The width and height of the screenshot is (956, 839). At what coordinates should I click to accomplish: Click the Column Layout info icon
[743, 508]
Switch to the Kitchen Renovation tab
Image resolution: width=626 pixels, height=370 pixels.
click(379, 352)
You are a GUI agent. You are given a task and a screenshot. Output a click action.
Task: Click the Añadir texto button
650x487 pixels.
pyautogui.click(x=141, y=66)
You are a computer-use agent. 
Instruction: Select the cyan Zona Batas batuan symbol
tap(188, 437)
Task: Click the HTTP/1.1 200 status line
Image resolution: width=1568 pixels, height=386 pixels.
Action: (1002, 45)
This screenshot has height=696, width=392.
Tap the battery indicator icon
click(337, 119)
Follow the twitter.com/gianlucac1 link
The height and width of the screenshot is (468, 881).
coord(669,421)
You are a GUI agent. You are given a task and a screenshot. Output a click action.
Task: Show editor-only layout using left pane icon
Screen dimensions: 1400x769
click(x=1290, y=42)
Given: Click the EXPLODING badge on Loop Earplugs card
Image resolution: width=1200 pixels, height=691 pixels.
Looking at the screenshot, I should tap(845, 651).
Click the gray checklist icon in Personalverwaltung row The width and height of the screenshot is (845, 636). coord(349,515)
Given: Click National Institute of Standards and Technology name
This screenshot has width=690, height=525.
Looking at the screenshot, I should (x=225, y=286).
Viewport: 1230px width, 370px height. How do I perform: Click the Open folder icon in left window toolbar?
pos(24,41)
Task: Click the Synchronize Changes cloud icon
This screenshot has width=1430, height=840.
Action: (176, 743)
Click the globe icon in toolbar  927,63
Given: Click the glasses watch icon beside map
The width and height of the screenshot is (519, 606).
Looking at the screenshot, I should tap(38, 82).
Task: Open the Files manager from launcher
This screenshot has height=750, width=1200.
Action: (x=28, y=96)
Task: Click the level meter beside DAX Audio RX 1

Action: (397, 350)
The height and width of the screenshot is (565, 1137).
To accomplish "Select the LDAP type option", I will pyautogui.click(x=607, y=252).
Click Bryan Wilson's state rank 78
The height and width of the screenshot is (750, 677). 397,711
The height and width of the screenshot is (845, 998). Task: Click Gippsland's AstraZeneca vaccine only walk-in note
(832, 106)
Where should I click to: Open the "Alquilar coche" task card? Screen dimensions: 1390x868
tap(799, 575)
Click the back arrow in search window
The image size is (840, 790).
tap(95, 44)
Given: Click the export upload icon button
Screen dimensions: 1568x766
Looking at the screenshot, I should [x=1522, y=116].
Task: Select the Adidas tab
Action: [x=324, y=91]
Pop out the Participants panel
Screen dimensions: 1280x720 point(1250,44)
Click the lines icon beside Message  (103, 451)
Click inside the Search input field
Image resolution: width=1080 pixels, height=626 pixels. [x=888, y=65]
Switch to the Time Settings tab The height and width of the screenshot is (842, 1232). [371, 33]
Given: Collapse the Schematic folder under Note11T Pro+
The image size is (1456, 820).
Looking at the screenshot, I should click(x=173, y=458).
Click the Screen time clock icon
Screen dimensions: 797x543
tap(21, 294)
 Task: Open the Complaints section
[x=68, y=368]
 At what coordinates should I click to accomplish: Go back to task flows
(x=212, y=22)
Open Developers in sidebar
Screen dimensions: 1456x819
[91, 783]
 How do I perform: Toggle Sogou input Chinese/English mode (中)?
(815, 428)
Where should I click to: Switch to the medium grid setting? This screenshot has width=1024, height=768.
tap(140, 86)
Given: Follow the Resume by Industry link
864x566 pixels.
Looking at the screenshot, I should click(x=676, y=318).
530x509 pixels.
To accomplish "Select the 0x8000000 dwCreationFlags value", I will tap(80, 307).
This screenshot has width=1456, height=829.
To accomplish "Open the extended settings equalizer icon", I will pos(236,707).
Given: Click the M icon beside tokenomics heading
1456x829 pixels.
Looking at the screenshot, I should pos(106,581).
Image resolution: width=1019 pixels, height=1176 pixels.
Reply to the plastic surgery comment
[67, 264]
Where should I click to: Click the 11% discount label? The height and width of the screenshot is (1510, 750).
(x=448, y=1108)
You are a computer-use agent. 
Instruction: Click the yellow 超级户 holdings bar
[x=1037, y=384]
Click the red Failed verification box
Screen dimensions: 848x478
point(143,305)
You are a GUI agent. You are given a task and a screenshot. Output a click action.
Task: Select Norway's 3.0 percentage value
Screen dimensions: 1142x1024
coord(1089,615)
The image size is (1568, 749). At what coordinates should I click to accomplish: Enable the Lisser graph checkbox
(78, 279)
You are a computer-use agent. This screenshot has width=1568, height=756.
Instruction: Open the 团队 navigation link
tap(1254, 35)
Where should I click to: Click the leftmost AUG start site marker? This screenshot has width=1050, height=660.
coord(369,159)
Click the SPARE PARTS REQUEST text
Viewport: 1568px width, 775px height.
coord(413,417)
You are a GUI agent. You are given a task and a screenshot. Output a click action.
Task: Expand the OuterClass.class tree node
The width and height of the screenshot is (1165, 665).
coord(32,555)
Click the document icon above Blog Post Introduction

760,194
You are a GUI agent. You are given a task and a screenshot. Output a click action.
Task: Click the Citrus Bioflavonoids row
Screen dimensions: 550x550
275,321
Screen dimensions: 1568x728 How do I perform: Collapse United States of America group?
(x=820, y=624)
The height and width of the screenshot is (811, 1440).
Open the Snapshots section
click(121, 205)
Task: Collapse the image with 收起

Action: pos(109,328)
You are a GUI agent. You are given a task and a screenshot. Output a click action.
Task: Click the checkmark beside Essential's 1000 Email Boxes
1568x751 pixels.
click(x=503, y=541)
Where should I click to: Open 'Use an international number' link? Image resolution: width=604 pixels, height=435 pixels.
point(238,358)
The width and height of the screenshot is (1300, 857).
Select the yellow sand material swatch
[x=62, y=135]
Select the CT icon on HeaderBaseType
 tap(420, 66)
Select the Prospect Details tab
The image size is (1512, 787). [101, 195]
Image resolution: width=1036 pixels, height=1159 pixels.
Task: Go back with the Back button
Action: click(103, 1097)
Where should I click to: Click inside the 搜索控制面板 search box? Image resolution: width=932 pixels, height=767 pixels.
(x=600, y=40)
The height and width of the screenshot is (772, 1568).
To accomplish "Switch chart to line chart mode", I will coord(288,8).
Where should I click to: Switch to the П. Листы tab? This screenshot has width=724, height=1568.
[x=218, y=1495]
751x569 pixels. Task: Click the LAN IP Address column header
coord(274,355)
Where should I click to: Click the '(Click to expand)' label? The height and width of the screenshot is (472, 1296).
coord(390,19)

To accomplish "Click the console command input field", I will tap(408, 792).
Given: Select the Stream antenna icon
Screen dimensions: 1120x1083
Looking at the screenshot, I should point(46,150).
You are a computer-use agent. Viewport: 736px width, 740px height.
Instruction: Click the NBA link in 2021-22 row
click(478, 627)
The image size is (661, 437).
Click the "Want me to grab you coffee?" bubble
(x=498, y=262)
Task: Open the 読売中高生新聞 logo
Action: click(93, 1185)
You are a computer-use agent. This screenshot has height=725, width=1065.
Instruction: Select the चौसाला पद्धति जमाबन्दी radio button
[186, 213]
+++++
**What you are asked to do**
Copy out all the entries again, changing each "Instruction" to "Goal" and leaving everything else as it is.

**Exercise response**
The width and height of the screenshot is (956, 839). At what coordinates should I click to accomplish: Click the Column Layout info icon
[743, 508]
Switch to the Kitchen Renovation tab
Image resolution: width=626 pixels, height=370 pixels.
click(379, 352)
You are a GUI agent. You are given a task and a screenshot. Output a click action.
Task: Click the Añadir texto button
650x487 pixels.
pyautogui.click(x=141, y=66)
You are a computer-use agent. 
Goal: Select the cyan Zona Batas batuan symbol
tap(188, 437)
Task: Click the HTTP/1.1 200 status line
Image resolution: width=1568 pixels, height=386 pixels.
Action: (1002, 45)
This screenshot has height=696, width=392.
Tap the battery indicator icon
click(337, 119)
Follow the twitter.com/gianlucac1 link
The height and width of the screenshot is (468, 881).
coord(669,421)
You are a GUI agent. You are given a task and a screenshot. Output a click action.
Task: Show editor-only layout using left pane icon
Screen dimensions: 1400x769
click(x=1290, y=42)
Given: Click the EXPLODING badge on Loop Earplugs card
Image resolution: width=1200 pixels, height=691 pixels.
Looking at the screenshot, I should tap(845, 651).
Click the gray checklist icon in Personalverwaltung row The width and height of the screenshot is (845, 636). coord(349,515)
Given: Click National Institute of Standards and Technology name
This screenshot has width=690, height=525.
Looking at the screenshot, I should (x=225, y=286).
Viewport: 1230px width, 370px height. How do I perform: Click the Open folder icon in left window toolbar?
pos(24,41)
Task: Click the Synchronize Changes cloud icon
This screenshot has width=1430, height=840.
Action: (176, 743)
Click the globe icon in toolbar  927,63
Given: Click the glasses watch icon beside map
The width and height of the screenshot is (519, 606).
Looking at the screenshot, I should tap(38, 82).
Task: Open the Files manager from launcher
This screenshot has height=750, width=1200.
Action: (x=28, y=96)
Task: Click the level meter beside DAX Audio RX 1

Action: (397, 350)
The height and width of the screenshot is (565, 1137).
To accomplish "Select the LDAP type option", I will pyautogui.click(x=607, y=252).
Click Bryan Wilson's state rank 78
The height and width of the screenshot is (750, 677). 397,711
The height and width of the screenshot is (845, 998). Task: Click Gippsland's AstraZeneca vaccine only walk-in note
(832, 106)
Where should I click to: Open the "Alquilar coche" task card? Screen dimensions: 1390x868
tap(799, 575)
Click the back arrow in search window
The image size is (840, 790).
tap(95, 44)
Given: Click the export upload icon button
Screen dimensions: 1568x766
Looking at the screenshot, I should [x=1522, y=116].
Task: Select the Adidas tab
Action: [x=324, y=91]
Pop out the Participants panel
Screen dimensions: 1280x720 point(1250,44)
Click the lines icon beside Message  (103, 451)
Click inside the Search input field
Image resolution: width=1080 pixels, height=626 pixels. [x=888, y=65]
Switch to the Time Settings tab The height and width of the screenshot is (842, 1232). [371, 33]
Given: Collapse the Schematic folder under Note11T Pro+
The image size is (1456, 820).
Looking at the screenshot, I should click(x=173, y=458).
Click the Screen time clock icon
Screen dimensions: 797x543
tap(21, 294)
 Task: Open the Complaints section
[x=68, y=368]
 At what coordinates should I click to accomplish: Go back to task flows
(x=212, y=22)
Open Developers in sidebar
Screen dimensions: 1456x819
[91, 783]
 How do I perform: Toggle Sogou input Chinese/English mode (中)?
(815, 428)
Where should I click to: Switch to the medium grid setting? This screenshot has width=1024, height=768.
tap(140, 86)
Given: Follow the Resume by Industry link
864x566 pixels.
Looking at the screenshot, I should click(x=676, y=318).
530x509 pixels.
To accomplish "Select the 0x8000000 dwCreationFlags value", I will tap(80, 307).
This screenshot has width=1456, height=829.
To accomplish "Open the extended settings equalizer icon", I will pos(236,707).
Given: Click the M icon beside tokenomics heading
1456x829 pixels.
Looking at the screenshot, I should pos(106,581).
Image resolution: width=1019 pixels, height=1176 pixels.
Reply to the plastic surgery comment
[67, 264]
Where should I click to: Click the 11% discount label? The height and width of the screenshot is (1510, 750).
(x=448, y=1108)
You are a computer-use agent. 
Goal: Click the yellow 超级户 holdings bar
[x=1037, y=384]
Click the red Failed verification box
Screen dimensions: 848x478
point(143,305)
You are a GUI agent. You are given a task and a screenshot. Output a click action.
Task: Select Norway's 3.0 percentage value
Screen dimensions: 1142x1024
coord(1089,615)
The image size is (1568, 749). At what coordinates should I click to accomplish: Enable the Lisser graph checkbox
(78, 279)
You are a computer-use agent. This screenshot has width=1568, height=756.
Goal: Open the 团队 navigation link
tap(1254, 35)
Where should I click to: Click the leftmost AUG start site marker? This screenshot has width=1050, height=660.
coord(369,159)
Click the SPARE PARTS REQUEST text
Viewport: 1568px width, 775px height.
coord(413,417)
You are a GUI agent. You are given a task and a screenshot. Output a click action.
Task: Expand the OuterClass.class tree node
The width and height of the screenshot is (1165, 665).
coord(32,555)
Click the document icon above Blog Post Introduction

760,194
You are a GUI agent. You are given a task and a screenshot. Output a click action.
Task: Click the Citrus Bioflavonoids row
Screen dimensions: 550x550
275,321
Screen dimensions: 1568x728 How do I perform: Collapse United States of America group?
(x=820, y=624)
The height and width of the screenshot is (811, 1440).
Open the Snapshots section
click(121, 205)
Task: Collapse the image with 收起

Action: pos(109,328)
You are a GUI agent. You are given a task and a screenshot. Output a click action.
Task: Click the checkmark beside Essential's 1000 Email Boxes
1568x751 pixels.
click(x=503, y=541)
Where should I click to: Open 'Use an international number' link? Image resolution: width=604 pixels, height=435 pixels.
point(238,358)
The width and height of the screenshot is (1300, 857).
Select the yellow sand material swatch
[x=62, y=135]
Select the CT icon on HeaderBaseType
 tap(420, 66)
Select the Prospect Details tab
The image size is (1512, 787). [101, 195]
Image resolution: width=1036 pixels, height=1159 pixels.
Task: Go back with the Back button
Action: click(103, 1097)
Where should I click to: Click inside the 搜索控制面板 search box? Image resolution: width=932 pixels, height=767 pixels.
(x=600, y=40)
The height and width of the screenshot is (772, 1568).
To accomplish "Switch chart to line chart mode", I will coord(288,8).
Where should I click to: Switch to the П. Листы tab? This screenshot has width=724, height=1568.
[x=218, y=1495]
751x569 pixels. Task: Click the LAN IP Address column header
coord(274,355)
Where should I click to: Click the '(Click to expand)' label? The height and width of the screenshot is (472, 1296).
coord(390,19)

To accomplish "Click the console command input field", I will tap(408, 792).
Given: Select the Stream antenna icon
Screen dimensions: 1120x1083
Looking at the screenshot, I should point(46,150).
You are a computer-use agent. Viewport: 736px width, 740px height.
Goal: Click the NBA link in 2021-22 row
click(478, 627)
The image size is (661, 437).
Click the "Want me to grab you coffee?" bubble
(x=498, y=262)
Task: Open the 読売中高生新聞 logo
Action: click(93, 1185)
You are a computer-use agent. This screenshot has height=725, width=1065.
Goal: Select the चौसाला पद्धति जमाबन्दी radio button
[186, 213]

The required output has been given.